==== LESETEXT ====

Theresa Plückhahn schreitet durch die ehemaligen Produktionssäle. Mächtige 9.000 Quadratmeter auf mehreren Geschossen, überall Relikte aus Zeiten, als dort noch mehr als 200 Leute rackerten. Eine „Termintafel“ prangt über dem großen Raum – und kennt nur zwei Zustände: „Sehr eilig“ und „eilig“.
Die Chefin hat das ehemalige Kontor des Personalvorstehers bezogen. Es wirkt halb wie ein Industriemuseum, halb wie ein Startup-Workspace. Hier die ehemalige Durchreiche für die Lohntüten der Arbeiter, dort der Kopfhörer für die Skype-Calls. Als schmucker Bürodrehsessel dient Theresa Plückhahn ein Eames-Designklassiker mit weißem Leder. Auf dem Fensterbrett zum Innenhof lehnt eine Postkarte: „Yes you can“ steht in großen Lettern darauf – der Mutmacher einer Freundin.
Hut-Historie seit gut 200 Jahren
Die Ursprünge von R. & M. Wegener reichen ins Jahr 1817: In Hamburg-Altona gründete Nicolaus Hinrich Dubbers eine Hutfabrik. Seine Tochter heiratete Theodor Ferdinand Wegener, deren Söhne Robert und Maximilian als Gesellschafter später namensprägend waren. Um dem Hamburger Lohnniveau zu entgehen, kaufte Robert Wegener ein Grundstück einer abgebrannten Spinnerei im hessischen Lauterbach und verlagerte 1884 den Betrieb. Lokal verankert, baute Wegener auch Wohnungen und sorgte sogar für ein Schwimmbad. Hans Theodor Wegener, Unternehmenslenker in der sechsten Generation, steigerte in über 40 Jahren den Bekanntheitsgrad und trieb als Chef die Internationalisierung voran. Er erhielt Unternehmer-Preise für soziales Engagement und stellte auch sicher, dass Wegener deutsche Olympia-Teams mit Hüten ausstattete. Uniformträger beliefert Wegener ebenfalls mit Dienstbekleidung – etwa Polizeieinheiten oder Airline-Crews. Theresa Plückhahn, seit Juli 2019 Geschäftsführerin, führt den Betrieb in Familienbesitz in siebter Generation.
R&M Wegener in Zahlen: Mitarbeiter: 45, Umsatz: 9,3 Mio. Euro (2018), Jahresproduktion: 1,5 Millionen Hüte und Mützen
Danke füprn den iunteressanten Bericht über eine ehemalige Hutfabrik. Die Zahlen am Schluss besagen, dass die Produktion 1,54 Mio Hüte umfasst. Im Text habe ich aber gelesen, dass jetzt nur noch Handel betrieben wird. Schade, ich kaufe hier nur Hüte, die in D. hergestellt werden. Einen Sombrero habe ich mal in Mexiko gekauft.

====

AUFGABEN:
A. Gib den Abschnitt des Lesetexts zwischen „Theresa Plückhahn schreitet“ und „Mutmacher einer Freundin.“ einschließlich wieder und tausche dabei „Postkarte“ gegen „Ansichtskarte“ aus.
B. In welchem Jahr verlagerte Robert Wegener laut Lesetext den Betrieb nach Lauterbach?
C. Zähle alle Personen auf, die im Lesetext mit Namen genannt werden.

==== VORGEGEBENE EINTRÄGE ====

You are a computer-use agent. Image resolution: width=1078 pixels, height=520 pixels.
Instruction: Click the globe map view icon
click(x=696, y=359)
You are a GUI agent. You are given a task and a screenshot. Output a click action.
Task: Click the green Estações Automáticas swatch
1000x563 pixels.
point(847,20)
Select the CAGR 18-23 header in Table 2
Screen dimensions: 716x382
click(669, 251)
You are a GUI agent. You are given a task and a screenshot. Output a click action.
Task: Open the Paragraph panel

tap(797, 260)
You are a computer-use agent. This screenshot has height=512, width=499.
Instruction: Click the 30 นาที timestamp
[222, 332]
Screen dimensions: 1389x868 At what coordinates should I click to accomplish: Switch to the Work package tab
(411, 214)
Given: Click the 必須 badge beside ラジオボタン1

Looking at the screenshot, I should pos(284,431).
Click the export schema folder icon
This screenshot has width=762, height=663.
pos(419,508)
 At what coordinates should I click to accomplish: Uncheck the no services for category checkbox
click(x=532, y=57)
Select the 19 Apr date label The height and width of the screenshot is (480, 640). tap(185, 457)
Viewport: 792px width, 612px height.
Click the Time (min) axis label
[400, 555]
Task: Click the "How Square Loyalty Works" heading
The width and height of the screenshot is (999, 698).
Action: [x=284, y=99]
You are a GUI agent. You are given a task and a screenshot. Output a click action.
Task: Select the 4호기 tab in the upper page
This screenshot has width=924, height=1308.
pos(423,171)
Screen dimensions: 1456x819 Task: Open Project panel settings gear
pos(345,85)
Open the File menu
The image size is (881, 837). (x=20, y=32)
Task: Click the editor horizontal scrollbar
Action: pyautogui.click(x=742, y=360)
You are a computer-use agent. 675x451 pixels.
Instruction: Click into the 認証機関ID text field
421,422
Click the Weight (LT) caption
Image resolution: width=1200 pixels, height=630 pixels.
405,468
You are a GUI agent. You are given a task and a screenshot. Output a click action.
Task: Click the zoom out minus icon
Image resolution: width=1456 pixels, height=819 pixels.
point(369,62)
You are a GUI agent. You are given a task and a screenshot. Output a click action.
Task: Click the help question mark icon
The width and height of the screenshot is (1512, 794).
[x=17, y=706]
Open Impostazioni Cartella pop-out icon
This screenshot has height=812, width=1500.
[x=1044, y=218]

====

LÖSUNGEN:
A.
Theresa Plückhahn schreitet durch die ehemaligen Produktionssäle. Mächtige 9.000 Quadratmeter auf mehreren Geschossen, überall Relikte aus Zeiten, als dort noch mehr als 200 Leute rackerten. Eine „Termintafel“ prangt über dem großen Raum – und kennt nur zwei Zustände: „Sehr eilig“ und „eilig“.
Die Chefin hat das ehemalige Kontor des Personalvorstehers bezogen. Es wirkt halb wie ein Industriemuseum, halb wie ein Startup-Workspace. Hier die ehemalige Durchreiche für die Lohntüten der Arbeiter, dort der Kopfhörer für die Skype-Calls. Als schmucker Bürodrehsessel dient Theresa Plückhahn ein Eames-Designklassiker mit weißem Leder. Auf dem Fensterbrett zum Innenhof lehnt eine Ansichtskarte: „Yes you can“ steht in großen Lettern darauf – der Mutmacher einer Freundin.

B. 1884

C. Theresa Plückhahn, Nicolaus Hinrich Dubbers, Theodor Ferdinand Wegener, Robert Wegener, Maximilian, Hans Theodor Wegener